During the summer of 2002, however, the number of WNV cases in North America was unprecedented. This was the largest outbreak of West Nile meningoencephalitis ever recorded anywhere, and also the largest outbreak of arboviral meningoencephalitis ever documented in the western hemisphere. WNV expanded its geographic range from the Mississippi River area at the conclusion of the 2001 season to the Pacific Coast by the end of 2002. As of January 2003, the provisional human case count from the 2002 season was 4156, including 2354 cases of meningoencephalitis and 284 deaths (2). Particular regions of the US including parts of Louisiana, Mississippi, and the Chicago area, saw particularly high numbers of cases. Severe CNS disease continued to be predominantly seen in older individuals, but more cases of milder febrile illness in younger patients were detected, possibly as a result of enhanced surveillance efforts. The factors contributing to the magnitude of the 2002 epidemic remain unclear, but it is interesting to note that in several areas of the country, climatic and geographic factors during the Spring and Summer of 2002 were very similar to those in 1975, when a large epidemic of the related flavivirus, St. Louis encephalitis virus, occurred in the US (30). The particular factors and an understanding of how they may have contributed to or facilitated these large arboviral outbreaks require further elucidation.

COMMENT

The arrival and subsequent spread of WNV throughout North America serves as an example of how an “emerging” infectious disease may quickly and efficiently establish itself in a new environment. The reason for the increase in frequency and severity of outbreaks of WNV since 1996 remains unclear. The movement of the virus into areas with large immunologically naive populations, with an age structure including many elderly and immunocompromised individuals, may account in part for this observation (1); however, a more virulent strain of the virus has been suggested as well (31).

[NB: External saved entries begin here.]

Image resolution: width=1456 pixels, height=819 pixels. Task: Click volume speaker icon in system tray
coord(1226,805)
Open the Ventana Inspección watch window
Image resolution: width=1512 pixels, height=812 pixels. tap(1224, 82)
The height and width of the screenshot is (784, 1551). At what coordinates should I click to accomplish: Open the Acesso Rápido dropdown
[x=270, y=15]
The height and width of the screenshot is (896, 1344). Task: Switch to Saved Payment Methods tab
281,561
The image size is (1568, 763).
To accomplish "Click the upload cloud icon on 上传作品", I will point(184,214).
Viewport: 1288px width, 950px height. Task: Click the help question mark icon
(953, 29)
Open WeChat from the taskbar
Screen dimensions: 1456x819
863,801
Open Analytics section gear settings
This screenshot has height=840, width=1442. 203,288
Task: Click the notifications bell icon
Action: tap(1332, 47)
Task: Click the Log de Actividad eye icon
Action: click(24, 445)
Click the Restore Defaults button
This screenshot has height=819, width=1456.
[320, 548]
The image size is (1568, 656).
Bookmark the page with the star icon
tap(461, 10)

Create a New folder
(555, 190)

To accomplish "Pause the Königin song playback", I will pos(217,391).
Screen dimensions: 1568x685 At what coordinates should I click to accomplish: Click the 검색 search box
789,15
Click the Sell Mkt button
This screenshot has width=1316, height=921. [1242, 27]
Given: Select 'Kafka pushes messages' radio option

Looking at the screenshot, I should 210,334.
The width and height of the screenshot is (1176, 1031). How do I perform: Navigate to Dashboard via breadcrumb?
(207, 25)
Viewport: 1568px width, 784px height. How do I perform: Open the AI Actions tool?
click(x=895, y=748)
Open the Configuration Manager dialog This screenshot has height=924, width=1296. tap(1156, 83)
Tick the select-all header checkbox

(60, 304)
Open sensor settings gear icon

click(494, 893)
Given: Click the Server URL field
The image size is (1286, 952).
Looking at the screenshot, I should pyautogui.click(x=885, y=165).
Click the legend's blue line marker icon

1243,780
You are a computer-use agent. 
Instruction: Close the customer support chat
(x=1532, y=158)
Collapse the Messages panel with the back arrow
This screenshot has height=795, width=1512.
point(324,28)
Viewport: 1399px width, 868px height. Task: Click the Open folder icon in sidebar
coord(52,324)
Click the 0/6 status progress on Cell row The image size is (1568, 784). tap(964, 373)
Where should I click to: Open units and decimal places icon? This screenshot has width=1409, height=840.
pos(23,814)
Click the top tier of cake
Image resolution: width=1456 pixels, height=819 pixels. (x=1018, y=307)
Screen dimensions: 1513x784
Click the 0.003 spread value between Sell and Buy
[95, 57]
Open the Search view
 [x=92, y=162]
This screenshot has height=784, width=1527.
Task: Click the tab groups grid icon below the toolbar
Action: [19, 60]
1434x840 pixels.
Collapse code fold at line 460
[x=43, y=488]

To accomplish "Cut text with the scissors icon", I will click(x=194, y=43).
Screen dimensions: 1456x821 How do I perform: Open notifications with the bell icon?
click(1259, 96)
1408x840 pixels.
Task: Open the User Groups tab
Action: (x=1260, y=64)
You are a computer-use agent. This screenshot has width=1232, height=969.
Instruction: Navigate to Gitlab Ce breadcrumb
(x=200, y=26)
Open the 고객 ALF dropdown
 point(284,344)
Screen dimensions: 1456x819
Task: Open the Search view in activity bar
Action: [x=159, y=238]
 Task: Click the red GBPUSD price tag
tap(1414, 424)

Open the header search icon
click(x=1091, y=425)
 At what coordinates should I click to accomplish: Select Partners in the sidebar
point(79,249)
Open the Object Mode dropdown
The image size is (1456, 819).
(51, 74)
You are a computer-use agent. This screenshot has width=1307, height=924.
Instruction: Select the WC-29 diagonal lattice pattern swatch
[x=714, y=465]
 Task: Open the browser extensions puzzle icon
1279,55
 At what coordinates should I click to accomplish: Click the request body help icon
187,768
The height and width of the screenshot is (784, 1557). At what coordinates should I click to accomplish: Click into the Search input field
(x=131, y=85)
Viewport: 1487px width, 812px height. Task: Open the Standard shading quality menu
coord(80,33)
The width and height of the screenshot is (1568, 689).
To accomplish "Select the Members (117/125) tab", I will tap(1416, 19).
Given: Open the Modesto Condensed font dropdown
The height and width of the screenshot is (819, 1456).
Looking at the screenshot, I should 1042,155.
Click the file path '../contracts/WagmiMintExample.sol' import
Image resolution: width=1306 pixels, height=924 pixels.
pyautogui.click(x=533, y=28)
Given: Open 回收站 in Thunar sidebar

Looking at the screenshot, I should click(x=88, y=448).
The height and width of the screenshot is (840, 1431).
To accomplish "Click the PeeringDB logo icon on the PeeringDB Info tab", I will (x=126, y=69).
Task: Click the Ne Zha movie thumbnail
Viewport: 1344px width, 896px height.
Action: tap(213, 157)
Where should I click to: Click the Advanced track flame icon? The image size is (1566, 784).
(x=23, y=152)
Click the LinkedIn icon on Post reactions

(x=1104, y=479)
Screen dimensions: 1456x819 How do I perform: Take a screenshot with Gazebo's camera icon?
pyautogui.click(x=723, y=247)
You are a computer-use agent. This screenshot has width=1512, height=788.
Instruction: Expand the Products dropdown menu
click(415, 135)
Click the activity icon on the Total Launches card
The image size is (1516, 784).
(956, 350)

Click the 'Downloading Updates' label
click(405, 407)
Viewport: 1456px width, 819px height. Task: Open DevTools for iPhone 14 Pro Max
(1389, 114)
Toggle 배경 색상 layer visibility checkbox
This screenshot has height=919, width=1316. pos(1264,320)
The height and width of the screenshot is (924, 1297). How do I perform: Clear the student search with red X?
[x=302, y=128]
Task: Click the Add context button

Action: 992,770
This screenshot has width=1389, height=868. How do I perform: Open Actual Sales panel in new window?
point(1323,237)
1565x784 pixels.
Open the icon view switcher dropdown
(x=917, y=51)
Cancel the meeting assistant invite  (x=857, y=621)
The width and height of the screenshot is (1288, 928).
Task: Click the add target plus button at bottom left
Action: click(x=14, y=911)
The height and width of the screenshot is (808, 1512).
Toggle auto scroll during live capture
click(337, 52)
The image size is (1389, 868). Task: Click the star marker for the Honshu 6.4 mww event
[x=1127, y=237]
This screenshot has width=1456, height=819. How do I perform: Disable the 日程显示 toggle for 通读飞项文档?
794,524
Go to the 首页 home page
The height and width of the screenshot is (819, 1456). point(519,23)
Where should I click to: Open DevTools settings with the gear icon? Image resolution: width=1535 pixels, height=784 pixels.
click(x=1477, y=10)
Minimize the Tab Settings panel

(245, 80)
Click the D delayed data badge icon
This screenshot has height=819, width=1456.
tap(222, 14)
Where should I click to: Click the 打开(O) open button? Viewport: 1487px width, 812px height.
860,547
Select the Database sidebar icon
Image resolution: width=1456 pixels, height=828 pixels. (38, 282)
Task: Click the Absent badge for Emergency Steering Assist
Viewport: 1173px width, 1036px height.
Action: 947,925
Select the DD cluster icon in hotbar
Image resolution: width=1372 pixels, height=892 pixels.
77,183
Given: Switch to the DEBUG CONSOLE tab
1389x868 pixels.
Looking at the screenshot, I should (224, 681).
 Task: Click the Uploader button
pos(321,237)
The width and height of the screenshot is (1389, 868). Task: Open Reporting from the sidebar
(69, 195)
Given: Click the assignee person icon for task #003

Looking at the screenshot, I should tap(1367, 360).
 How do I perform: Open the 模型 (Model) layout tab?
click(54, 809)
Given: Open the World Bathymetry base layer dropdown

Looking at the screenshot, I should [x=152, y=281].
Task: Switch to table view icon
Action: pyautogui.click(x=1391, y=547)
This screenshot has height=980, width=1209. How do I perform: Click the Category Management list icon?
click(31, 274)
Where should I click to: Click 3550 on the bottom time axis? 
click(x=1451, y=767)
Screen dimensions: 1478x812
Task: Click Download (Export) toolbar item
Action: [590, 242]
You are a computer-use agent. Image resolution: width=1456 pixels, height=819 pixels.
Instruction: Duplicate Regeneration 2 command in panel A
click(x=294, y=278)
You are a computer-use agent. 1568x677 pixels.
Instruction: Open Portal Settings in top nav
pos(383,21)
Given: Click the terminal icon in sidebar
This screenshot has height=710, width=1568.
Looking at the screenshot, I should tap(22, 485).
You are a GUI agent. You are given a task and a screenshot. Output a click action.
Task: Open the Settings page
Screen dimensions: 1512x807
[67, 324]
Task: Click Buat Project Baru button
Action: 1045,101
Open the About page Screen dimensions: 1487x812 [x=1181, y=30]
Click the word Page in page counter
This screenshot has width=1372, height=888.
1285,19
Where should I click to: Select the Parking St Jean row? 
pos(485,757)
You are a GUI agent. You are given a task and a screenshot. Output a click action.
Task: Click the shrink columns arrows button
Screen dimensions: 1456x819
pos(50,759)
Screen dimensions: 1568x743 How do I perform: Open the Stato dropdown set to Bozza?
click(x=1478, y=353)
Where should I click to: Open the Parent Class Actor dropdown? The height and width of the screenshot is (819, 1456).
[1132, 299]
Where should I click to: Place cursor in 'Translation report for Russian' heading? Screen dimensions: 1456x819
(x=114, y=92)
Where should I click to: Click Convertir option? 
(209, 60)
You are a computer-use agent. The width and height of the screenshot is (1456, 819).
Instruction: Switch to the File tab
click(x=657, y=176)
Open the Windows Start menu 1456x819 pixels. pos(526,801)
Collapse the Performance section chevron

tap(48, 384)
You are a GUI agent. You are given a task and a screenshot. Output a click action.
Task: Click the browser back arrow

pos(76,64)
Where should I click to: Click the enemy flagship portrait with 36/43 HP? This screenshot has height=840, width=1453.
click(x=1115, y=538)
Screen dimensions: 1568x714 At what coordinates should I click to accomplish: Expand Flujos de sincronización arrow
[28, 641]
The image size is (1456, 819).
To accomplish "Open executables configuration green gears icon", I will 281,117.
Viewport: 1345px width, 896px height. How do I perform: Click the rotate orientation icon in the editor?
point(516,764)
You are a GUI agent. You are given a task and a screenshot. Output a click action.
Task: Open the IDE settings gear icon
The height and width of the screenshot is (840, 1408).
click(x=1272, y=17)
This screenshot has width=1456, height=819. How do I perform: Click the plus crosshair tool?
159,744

The future epidemiology of WNV in North America is uncertain, and the historic pattern of the virus provides little guidance as to its potential course in the US. Whether continued infection among the population will lead to a decline in susceptible avian and human hosts, with a subsequent decline in the number of cases, remains to be seen. Following the large outbreak in 1996, Romania continued to experience cases during following years, although at greatly diminished rates, and seroprevalence rates among avians appeared to remain high (15). Comparison with the epidemiologic patterns of other related flaviviruses may be illustrative: St. Louis encephalitis tends to occur sporadically in various regions of the US, with the appearance of occasional larger clusters and, rarely, large geographically dispersed epidemics (32). On the other hand, Japanese encephalitis tends to be a hyperendemic disease in areas of Southeast Asia, where symptomatic illness predominates in serologically naive children (33). The fact that WNV illness in the US seems to predominate in adults and the elderly, with children less frequently developing symptomatic illness, may suggest that a substantial immune population will develop over time; however, the future pattern cannot be predicted.

During the period of WNV transmission in North America, arbovirus surveillance capacity has been increased substantially; however, the complex epidemiology of the illness and the difficulties associated with serologic testing for the virus continue to present challenges for surveillance and prevention measures. Efforts to control and reduce vector populations, reinforcement of public health messages of personal protection from mosquitoes, and vigilant surveillance and public awareness campaigns are likely to remain the cornerstones of the public health response to WNV. Through continued surveillance and further study, it is hoped that the remaining questions regarding the epidemiologic and clinical features of WNV may be answered.